> [TASK DIRECTIONS]
The records below hold pictures; please leave those out and retype the rest exactly.

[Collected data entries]
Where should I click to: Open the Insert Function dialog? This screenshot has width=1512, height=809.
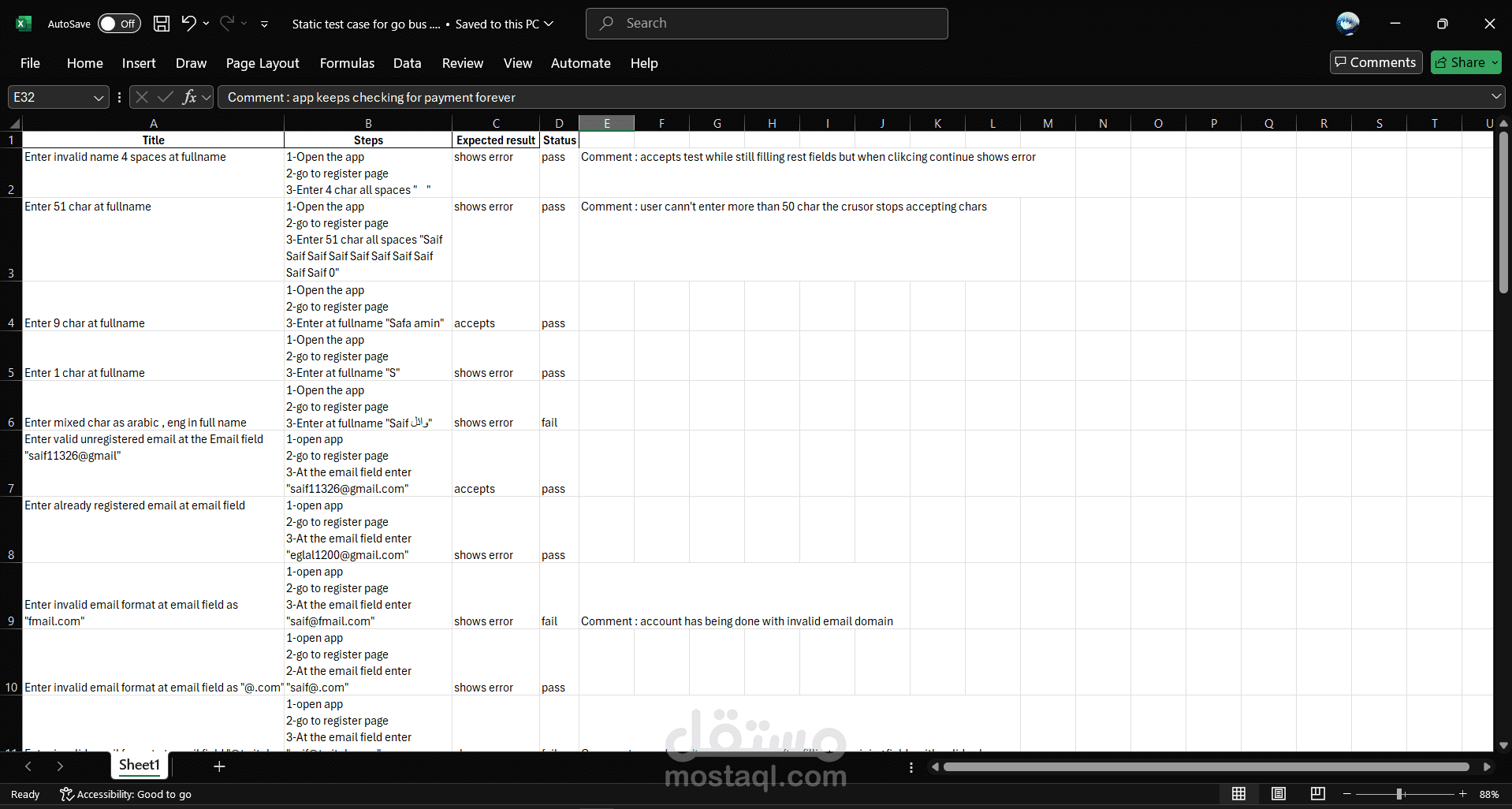[191, 97]
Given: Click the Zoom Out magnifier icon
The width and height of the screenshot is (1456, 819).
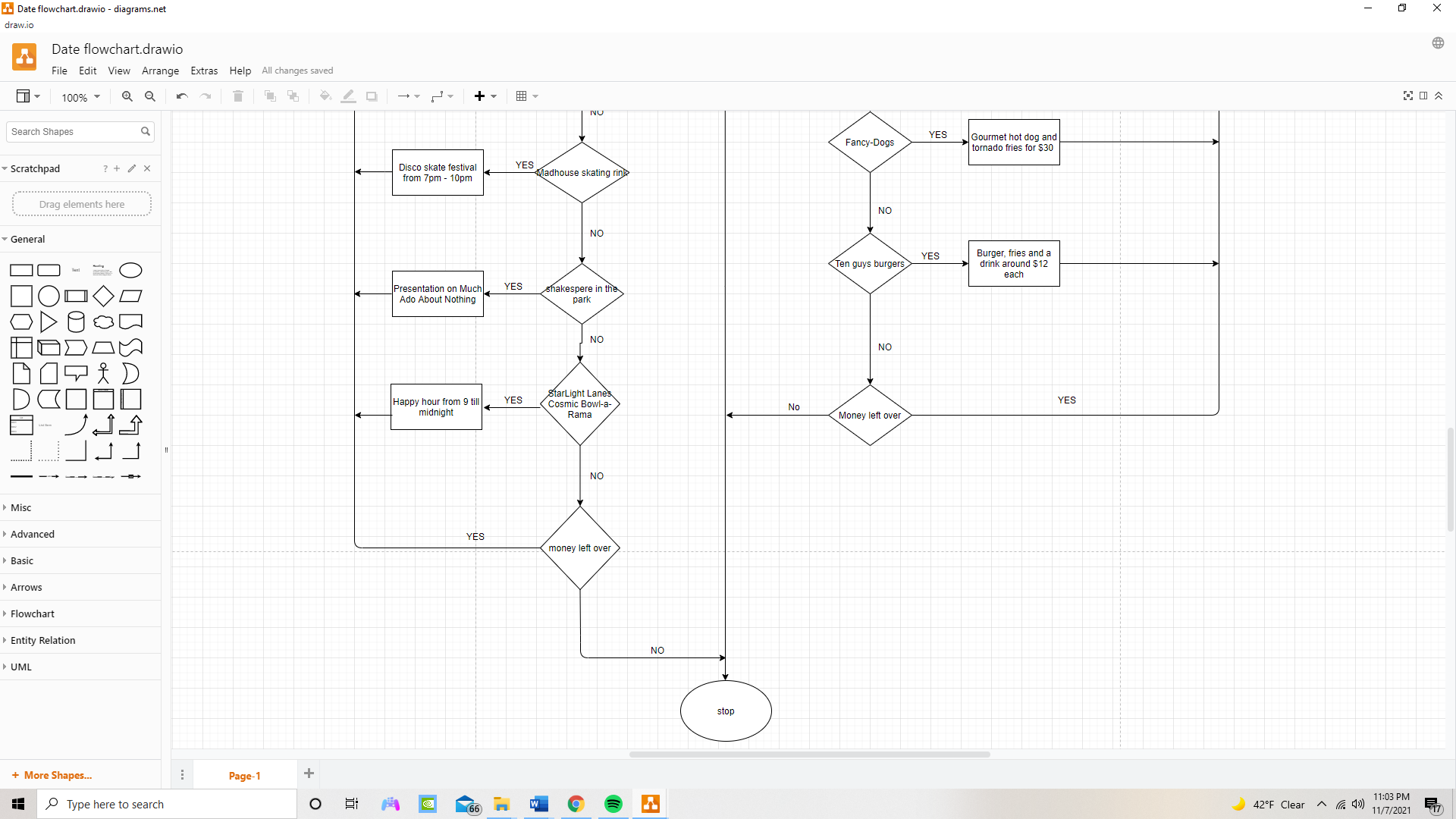Looking at the screenshot, I should click(x=150, y=96).
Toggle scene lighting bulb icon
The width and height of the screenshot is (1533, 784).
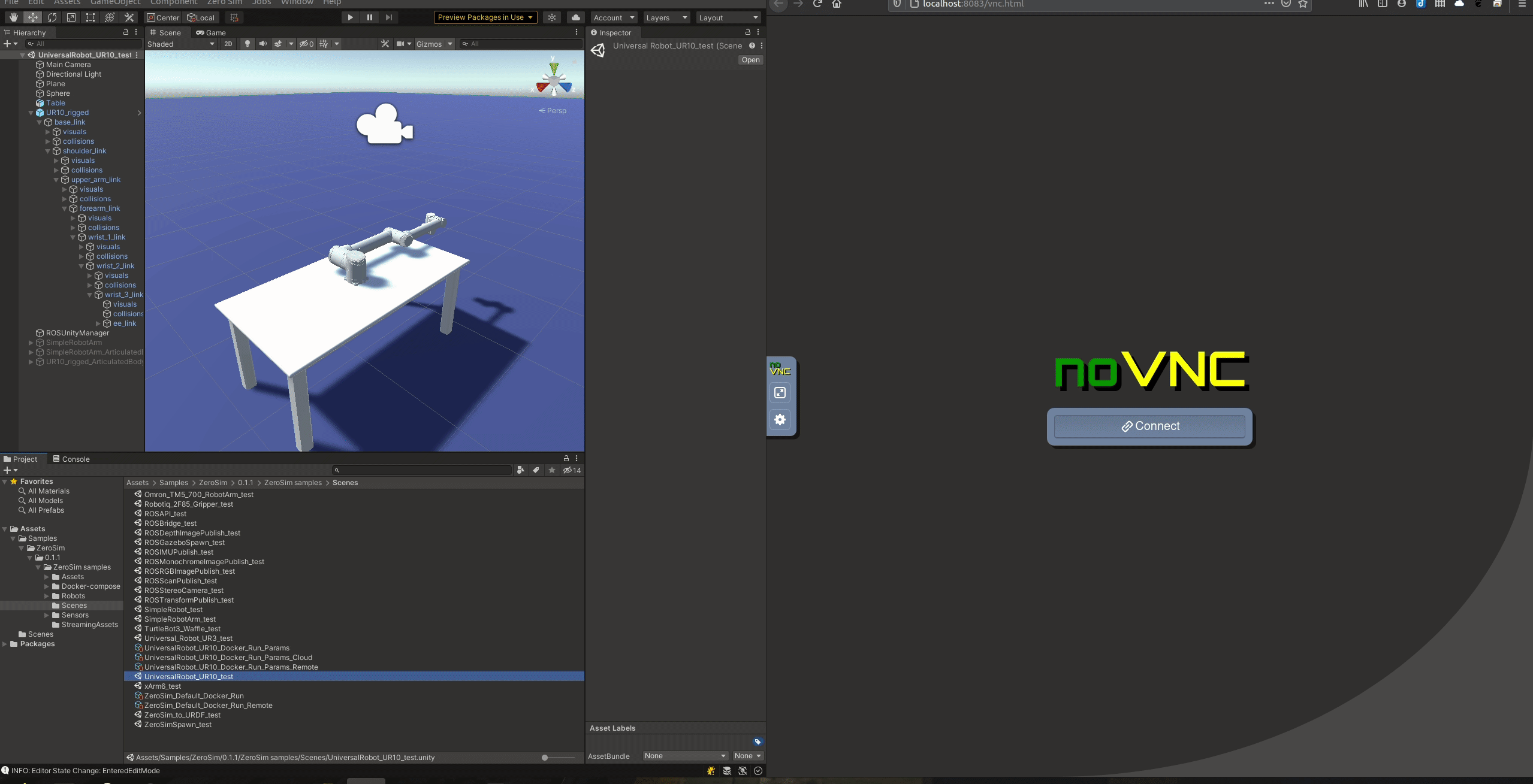point(247,44)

> [ANSWER SECTION]
Where should I click to: Open the Insert Function dialog? This screenshot has width=1512, height=809.
[191, 97]
Given: Click the Zoom Out magnifier icon
The width and height of the screenshot is (1456, 819).
Looking at the screenshot, I should click(x=150, y=96).
Toggle scene lighting bulb icon
The width and height of the screenshot is (1533, 784).
point(247,44)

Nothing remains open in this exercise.